Our Lady of the Sign
For the vintage lovers, consider Our Lady of the Sign, hands raised in praise, Christ nestled in a circle covering her body. Art historian Matthew Milliner delightfully calls this ancient, symbol-laden image “Sonogram Mary” because of the take-home image it offers of Jesus in the womb.
In one image, in one glance, this icon sums up a vast concept — the immensity of an eternal Christ in the womb of a young girl — giving us the opportunity to reflect on the role of a mysterious pregnancy in the story of salvation, in bringing God-made-man to earth.
In this pregnant Mary’s openness, there is a model for responding to the mysteries in our own lives: with trust, without pretension. The icon evokes Caryll Houselander’s poetic words, “The way to begin healing the wounds of the world is to treasure the Infant Christ in us; to be not the castle but the cradle of Christ; and, in rocking that cradle to the rhythm of love, to swing the whole world back into the beat of the Music of Eternal Life.”
Mary of the Annunciation
Several centuries later, Henry Ossawa Tanner gave us a more realistic Mary in the earliest moments of her pregnancy, a not-so-distant portrayal for more modern sensibilities. His Annunciation paints a young, thoughtful Mary in a simple, even austere bedroom. A few urns and jars in the background add to the realism and evoke Mary’s title of “Spiritual Vessel.”

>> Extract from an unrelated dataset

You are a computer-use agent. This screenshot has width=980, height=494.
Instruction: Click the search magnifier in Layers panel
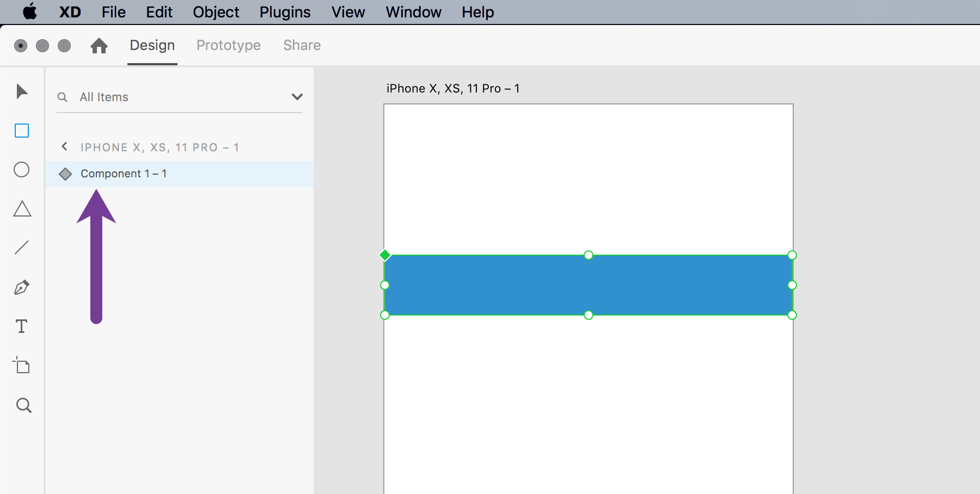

This Mary’s attention is absorbed with a mystery in her presence; she looks with quiet intimacy at a strange, magnificent beam of light in the corner. The artist’s blend of realism and mystery suggests that we too could be watching for glimpses of another world, glimpses which might come even amidst unmade beds and wrinkled rugs.
Without diminishing the “otherness” of Divine mystery, there’s a relatability to this image, which quietly assures us that the call to carry the mystery of God extends to today, no matter how rote, messy, or unseen today is. While some are called to missionary service across the world, many are called to a deeper interiority, a deeper home life, and to deepen existing relationships.
Our Lady of Guadalupe
Of all the myriad Marian images that exist, perhaps my favorite is the miraculous tilma of Guadalupe, as on it Mary chose to reveal herself as a pregnant mother. We know this because, while Mary’s loose hair in the image is an Aztec symbol of virginity, her belt indicates pregnancy, and the rays surrounding her are brightest near her womb.
Like an inscription to the image are Mary’s own words to Juan Diego, which wrap any listener up in the comfort only a mother can bring: “Listen, and let it penetrate your heart… do not be troubled or weighted down with grief. Do not fear any illness or vexation, anxiety or pain. Am I not here who am your Mother?”
Again, femininity, fruitfulness, and motherhood are offered to us as beautiful and comforting, something history-changing, a place of heaven and earth mingling.
Taken as a whole, maybe the most striking aspect of this trio of images is the peace and receptivity of Mary in the presence of another world breaking through into her life, even into her womb. Whether it’s the shaft of light glowing in the bedroom in Tanner’s painting, or the Guadalupe tilma surviving intact for nearly 500 years, each image points to the relentless mystery of the Divine life, but she receives it so intimately and lovingly as to invite us closer rather than evoke fear.
It begs the question: In openness to new life and fruitfulness in our own lives, how are we, like Mary, caught up in a Divine mystery that seeks to meet us in our humanity?
All three of these images are worth so much more reflection. And they are certainly worth hanging in our houses. They give us a reminder, inviting us to marvel at femininity and to look for the glimpses of eternity made manifest in our own homes and bodies.
But for now, take a last look at your favorite of these images of Mary as mom-to-be, and pair it with this poignant reflection by Houselander:
“In this great fiat of the little girl Mary, the strength and foundation of our life of contemplation is grounded, for it means absolute trust in God, trust which will not set us free from suffering but will set us free from anxiety, hesitation, and above all from the fear of suffering. Trust which makes us willing to be what God wants us to be, however great or however little that may prove. Trust which accepts God as illimitable Love.”